(Stored entries)
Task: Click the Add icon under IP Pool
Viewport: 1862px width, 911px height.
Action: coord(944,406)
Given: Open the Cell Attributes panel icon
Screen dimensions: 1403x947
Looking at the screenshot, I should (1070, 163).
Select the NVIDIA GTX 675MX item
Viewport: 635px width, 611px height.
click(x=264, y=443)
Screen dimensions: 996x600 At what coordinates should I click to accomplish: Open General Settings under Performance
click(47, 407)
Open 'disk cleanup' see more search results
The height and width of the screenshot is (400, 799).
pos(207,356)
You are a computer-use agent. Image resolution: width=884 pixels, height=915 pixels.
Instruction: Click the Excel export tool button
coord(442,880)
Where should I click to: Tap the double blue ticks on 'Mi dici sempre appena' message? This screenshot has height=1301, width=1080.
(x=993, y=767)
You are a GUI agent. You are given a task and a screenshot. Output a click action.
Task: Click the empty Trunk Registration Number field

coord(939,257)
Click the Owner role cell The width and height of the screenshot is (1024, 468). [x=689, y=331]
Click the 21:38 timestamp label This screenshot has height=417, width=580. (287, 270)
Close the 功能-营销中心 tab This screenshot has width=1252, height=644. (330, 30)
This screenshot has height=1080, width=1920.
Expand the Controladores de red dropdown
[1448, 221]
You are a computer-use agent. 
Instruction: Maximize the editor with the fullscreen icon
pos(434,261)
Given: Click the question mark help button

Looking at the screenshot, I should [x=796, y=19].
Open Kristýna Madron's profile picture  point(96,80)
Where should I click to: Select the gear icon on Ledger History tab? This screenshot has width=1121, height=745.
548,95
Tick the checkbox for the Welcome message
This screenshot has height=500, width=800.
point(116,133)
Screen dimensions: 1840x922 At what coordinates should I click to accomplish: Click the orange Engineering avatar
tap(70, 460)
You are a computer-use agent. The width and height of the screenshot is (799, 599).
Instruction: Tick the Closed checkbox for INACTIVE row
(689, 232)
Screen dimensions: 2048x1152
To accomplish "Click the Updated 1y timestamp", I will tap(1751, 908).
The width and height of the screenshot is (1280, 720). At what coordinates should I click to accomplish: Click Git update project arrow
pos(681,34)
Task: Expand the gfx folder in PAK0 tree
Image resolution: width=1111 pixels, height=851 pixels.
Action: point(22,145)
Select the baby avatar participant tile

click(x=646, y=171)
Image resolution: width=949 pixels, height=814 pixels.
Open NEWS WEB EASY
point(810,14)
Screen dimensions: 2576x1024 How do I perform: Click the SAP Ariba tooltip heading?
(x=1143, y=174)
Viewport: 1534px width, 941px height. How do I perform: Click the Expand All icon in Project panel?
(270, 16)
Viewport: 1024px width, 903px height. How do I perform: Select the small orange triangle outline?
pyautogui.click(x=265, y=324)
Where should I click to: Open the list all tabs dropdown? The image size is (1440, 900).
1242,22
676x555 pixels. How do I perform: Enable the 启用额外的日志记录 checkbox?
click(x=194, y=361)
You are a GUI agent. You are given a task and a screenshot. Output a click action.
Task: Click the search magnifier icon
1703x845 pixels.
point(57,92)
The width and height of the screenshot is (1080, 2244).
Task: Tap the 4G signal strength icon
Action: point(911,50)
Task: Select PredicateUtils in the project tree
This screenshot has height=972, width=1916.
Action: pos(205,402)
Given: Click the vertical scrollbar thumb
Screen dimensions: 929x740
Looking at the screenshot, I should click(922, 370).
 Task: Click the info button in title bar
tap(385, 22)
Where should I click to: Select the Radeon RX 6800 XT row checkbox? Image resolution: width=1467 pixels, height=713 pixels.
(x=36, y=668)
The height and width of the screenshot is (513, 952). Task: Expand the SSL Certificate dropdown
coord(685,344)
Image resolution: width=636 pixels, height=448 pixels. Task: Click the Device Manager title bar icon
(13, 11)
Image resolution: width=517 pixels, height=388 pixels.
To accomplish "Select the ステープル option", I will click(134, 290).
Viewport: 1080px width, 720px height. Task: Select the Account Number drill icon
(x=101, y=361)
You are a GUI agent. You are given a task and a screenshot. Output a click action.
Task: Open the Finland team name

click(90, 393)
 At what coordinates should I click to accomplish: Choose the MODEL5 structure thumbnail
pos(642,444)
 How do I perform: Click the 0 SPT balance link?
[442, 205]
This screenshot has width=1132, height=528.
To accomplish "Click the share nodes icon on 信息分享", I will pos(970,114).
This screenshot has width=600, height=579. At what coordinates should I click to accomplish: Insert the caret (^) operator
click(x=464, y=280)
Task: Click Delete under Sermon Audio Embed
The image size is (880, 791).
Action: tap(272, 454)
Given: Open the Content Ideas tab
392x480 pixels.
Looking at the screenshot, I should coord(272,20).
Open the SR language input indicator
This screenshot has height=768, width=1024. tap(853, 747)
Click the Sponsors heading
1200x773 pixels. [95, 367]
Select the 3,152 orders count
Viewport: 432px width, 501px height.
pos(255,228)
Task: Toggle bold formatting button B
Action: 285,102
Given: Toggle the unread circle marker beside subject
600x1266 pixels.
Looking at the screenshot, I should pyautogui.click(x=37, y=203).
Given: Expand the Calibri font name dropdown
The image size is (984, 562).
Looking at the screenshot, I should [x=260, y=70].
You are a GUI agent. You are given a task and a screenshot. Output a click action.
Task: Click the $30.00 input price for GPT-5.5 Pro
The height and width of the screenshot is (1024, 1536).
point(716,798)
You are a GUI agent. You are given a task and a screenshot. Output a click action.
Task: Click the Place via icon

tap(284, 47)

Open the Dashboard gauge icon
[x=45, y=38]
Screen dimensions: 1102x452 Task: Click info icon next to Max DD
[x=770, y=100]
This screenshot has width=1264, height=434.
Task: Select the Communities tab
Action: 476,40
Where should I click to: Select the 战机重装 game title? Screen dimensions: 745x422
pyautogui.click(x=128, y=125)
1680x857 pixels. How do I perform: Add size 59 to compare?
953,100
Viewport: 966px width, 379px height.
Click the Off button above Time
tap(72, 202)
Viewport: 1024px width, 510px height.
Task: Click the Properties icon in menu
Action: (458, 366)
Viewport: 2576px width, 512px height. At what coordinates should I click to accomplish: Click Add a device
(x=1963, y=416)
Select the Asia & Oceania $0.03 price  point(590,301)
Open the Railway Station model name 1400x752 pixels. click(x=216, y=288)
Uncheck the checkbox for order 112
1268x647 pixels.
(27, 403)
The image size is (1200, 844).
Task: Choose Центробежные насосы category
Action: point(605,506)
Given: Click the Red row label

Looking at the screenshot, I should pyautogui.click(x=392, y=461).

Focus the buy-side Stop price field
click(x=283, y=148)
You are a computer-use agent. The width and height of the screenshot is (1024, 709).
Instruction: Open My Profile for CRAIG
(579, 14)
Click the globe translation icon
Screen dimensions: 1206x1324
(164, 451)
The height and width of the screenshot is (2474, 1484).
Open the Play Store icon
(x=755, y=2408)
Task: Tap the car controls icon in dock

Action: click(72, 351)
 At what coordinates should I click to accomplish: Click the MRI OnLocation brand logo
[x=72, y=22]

TRY IT: Nothing but the lines from the one containing "is (1024, 709)." through the end of the entries belongs in the answer; repeat them exactly.

EXERCISE ANSWER:
You are a computer-use agent. The width and height of the screenshot is (1024, 709).
Instruction: Open My Profile for CRAIG
(579, 14)
Click the globe translation icon
Screen dimensions: 1206x1324
(164, 451)
The height and width of the screenshot is (2474, 1484).
Open the Play Store icon
(x=755, y=2408)
Task: Tap the car controls icon in dock

Action: click(72, 351)
 At what coordinates should I click to accomplish: Click the MRI OnLocation brand logo
[x=72, y=22]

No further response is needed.